いまのファッションを斬りまくる辛口コラム

店頭を生かすEC。

2017-08-30 05:21:12 | Weblog
 デイリーアパレルの勝ち組「しまむら」がネット通販に参入するという。http://diamond.jp/articles/-/139502 同社は地方都市のターミナルや郊外に出店し、その低坪効率、低荒利益にも関わらず、高い営業利益を稼ぎ出してきた小売りの雄だ。それゆえ、単に時代の流れや競合他社を意識したとは考えにくい。背景にはどんな狙いがあるのか。今回は考えてみたい。

 一般にネット通販に参入するのは顧客の利便性向上、販売チャンネルや市場の拡大、オムニチャンネル構想などが挙げられる。しかし、自社でECインフラを整備するには、莫大な投資が必要だ。しまむらは低い坪効率や荒利益を原資にして、あの低価格を実現してきた。それゆえ、こうしたビジネス戦略の手法を見れば、経済誌が断じる「ネット化の波には抗えなかった」という理由は、あまりに短絡的すぎる。

 むしろ、筆者はしまむらが追求して来た情報武装と高度なシステムを革新する手段にすることこそ、ネット通販参入の意図ではないかと思う。

 しまむらはチェーン店としてセントラルバイイング制をとっている。これは簡単に言えば、本部のバイヤーがアパレルメーカーから一括して商品を仕入れ、ディストリビューターが店舗毎に型、色、サイズ、数量を仕分けしてデリバリーするものだ。

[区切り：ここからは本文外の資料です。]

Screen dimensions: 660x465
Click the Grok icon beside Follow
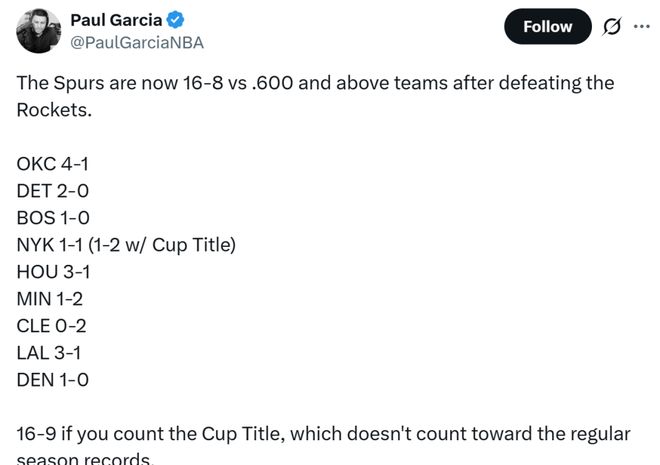(609, 27)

 全店舗がオンラインで結ばれた単品管理システムを導入しているため、商品の動きがつぶさにわかる。各店舗から送られてくるPOSデータをもとに商品の投入、移動のコントロールがなされ、プロパーで90%という高い消化率を実現しているのである。

 つまり、値下げ率が極めて低いのは、この単品管理の精度が高いからだ。特にロスの少なさは、商品が店頭限りの「売り切れご免」で、フォローや補充をしない点にある。また、「商品を売れない店から売れる店への店間移動させる」システムにより、プロパーでの消化率を高めている。

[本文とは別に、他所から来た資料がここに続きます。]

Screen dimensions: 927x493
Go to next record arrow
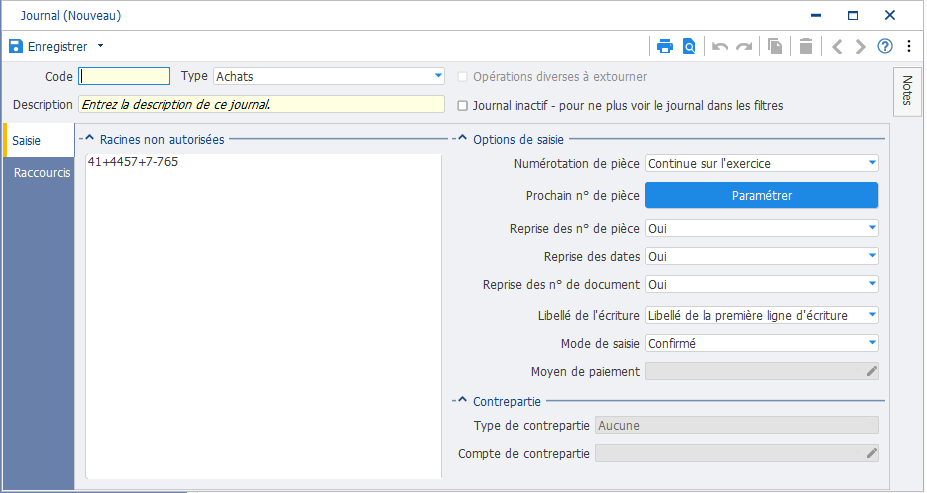(861, 46)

 もちろん、商品は完全買取で返品は一切ない。取引に対するスタンスはあくまで共存共栄だから、アパレルもしまむらに有利な条件を出してくれる。低荒利率でもきちんと利益を確保できているのだ。

 しまむらはネット通販について、具体的な方向性は示していない。だが、筆者はICタグを商品に貼り付けることによる管理精度のアップに、店間移動システムとECをリンクさせることで、機会ロスを抑えて商品の消化率をさらに上げる狙いではないかと考える。つまり、商品写真やスペック、価格などを掲載し、お客が直接購入できるサイト販売とは異なるECである。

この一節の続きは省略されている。